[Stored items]

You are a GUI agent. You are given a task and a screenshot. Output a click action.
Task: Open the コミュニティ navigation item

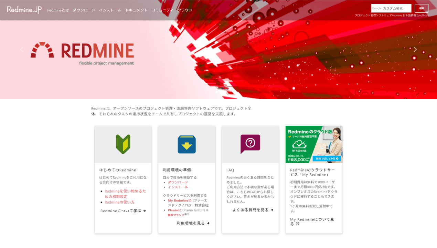pos(162,10)
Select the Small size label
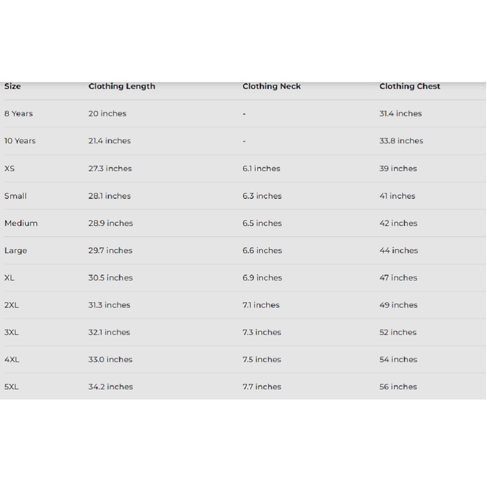This screenshot has height=487, width=487. [16, 196]
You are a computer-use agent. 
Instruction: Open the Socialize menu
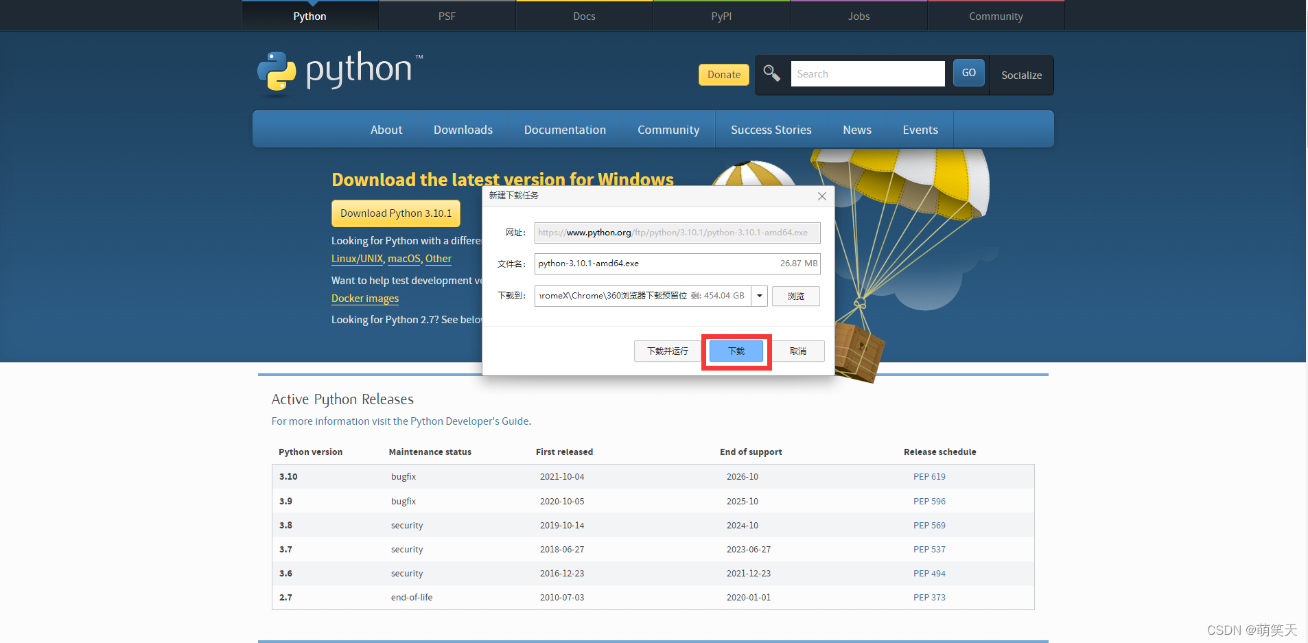pos(1020,75)
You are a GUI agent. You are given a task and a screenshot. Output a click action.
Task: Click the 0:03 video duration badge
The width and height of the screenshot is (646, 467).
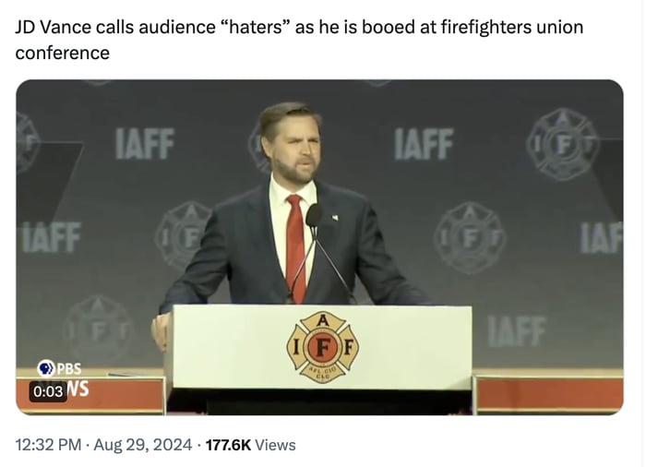point(48,391)
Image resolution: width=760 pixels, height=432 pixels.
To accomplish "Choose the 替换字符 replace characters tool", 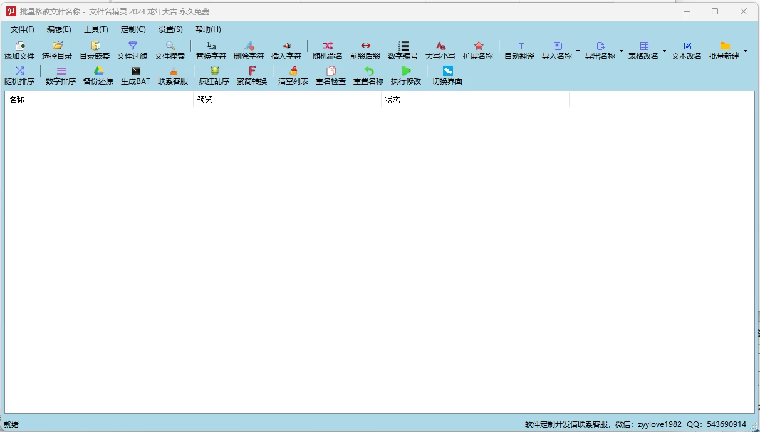I will pos(211,46).
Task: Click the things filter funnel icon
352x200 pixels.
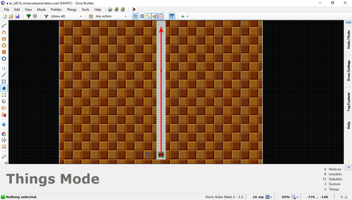Action: (x=46, y=16)
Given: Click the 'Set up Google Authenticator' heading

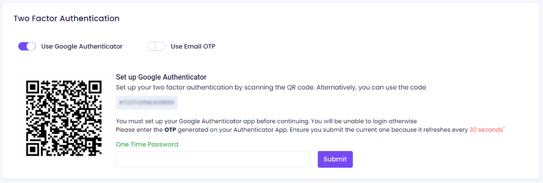Looking at the screenshot, I should click(x=161, y=77).
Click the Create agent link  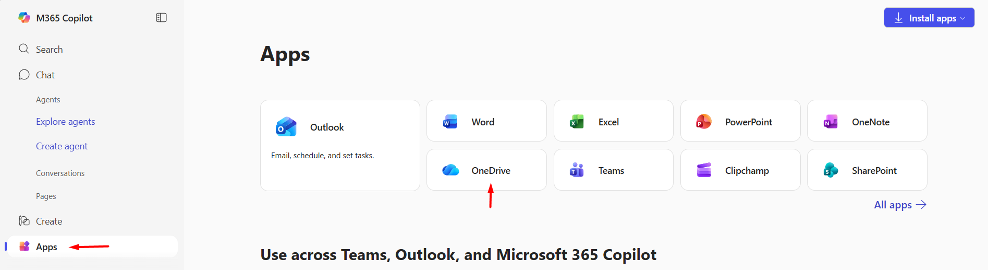point(62,146)
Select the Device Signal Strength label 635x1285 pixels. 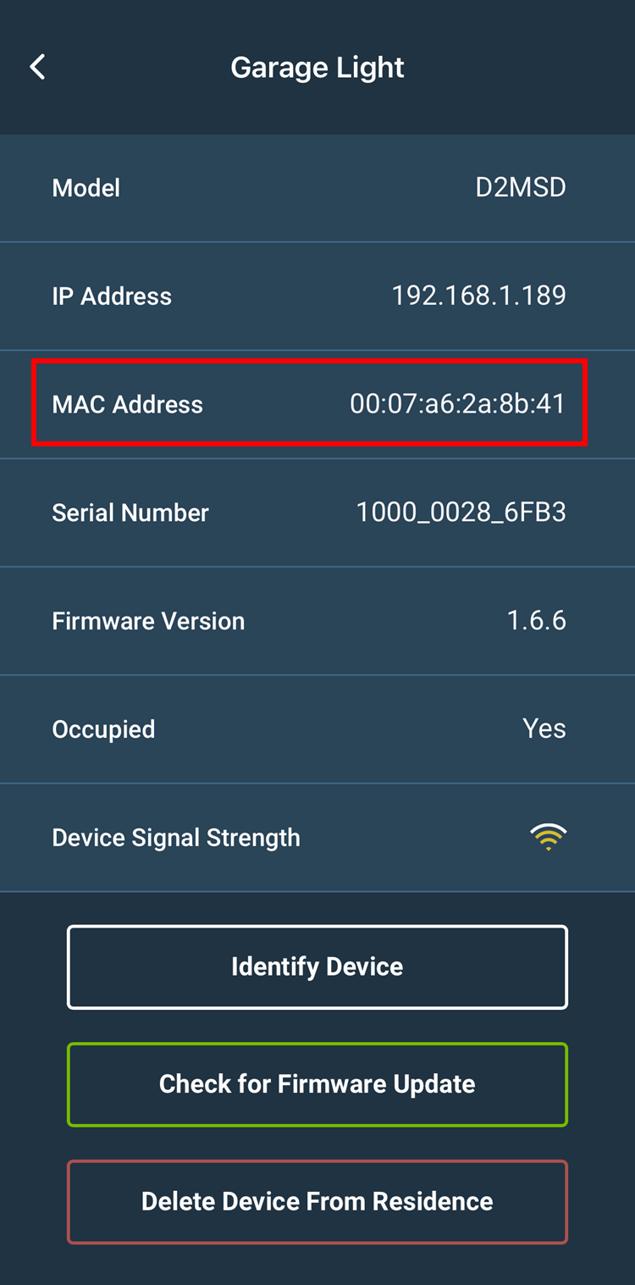[176, 839]
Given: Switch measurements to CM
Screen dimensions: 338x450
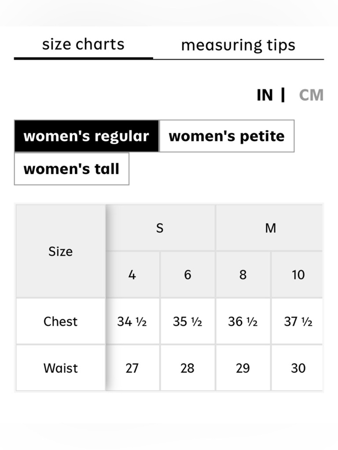Looking at the screenshot, I should pyautogui.click(x=311, y=95).
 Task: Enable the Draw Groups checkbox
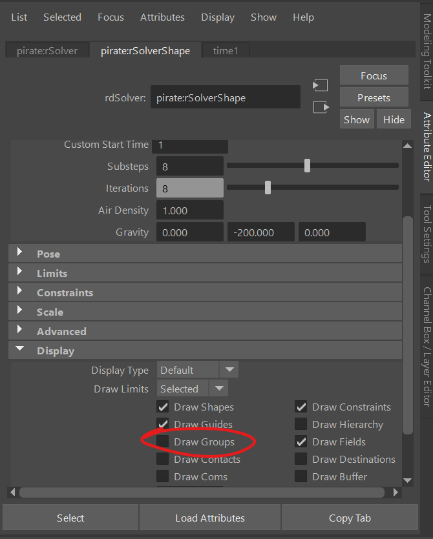[163, 442]
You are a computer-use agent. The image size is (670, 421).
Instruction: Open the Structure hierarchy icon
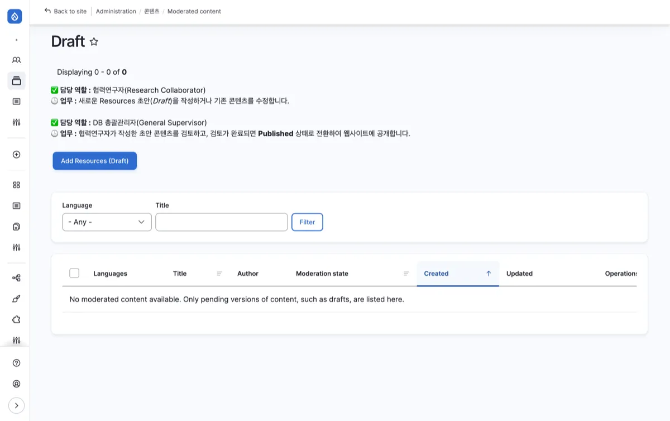pos(16,278)
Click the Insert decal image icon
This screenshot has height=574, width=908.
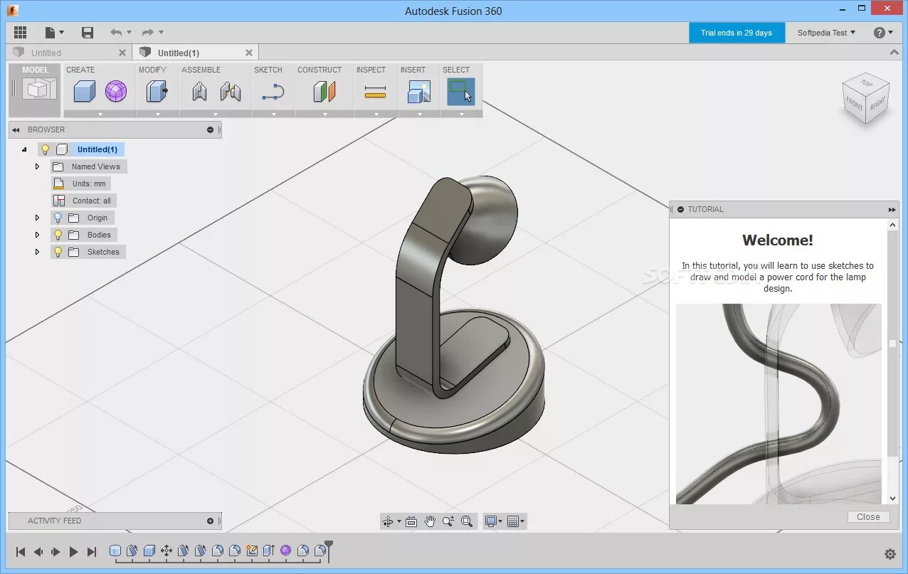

Task >>
The lines that mention the word "computer" should be pulled from the records above.

Answer to this problem >>
You are a computer-use agent. 
You are a computer-use agent. The image size is (670, 421).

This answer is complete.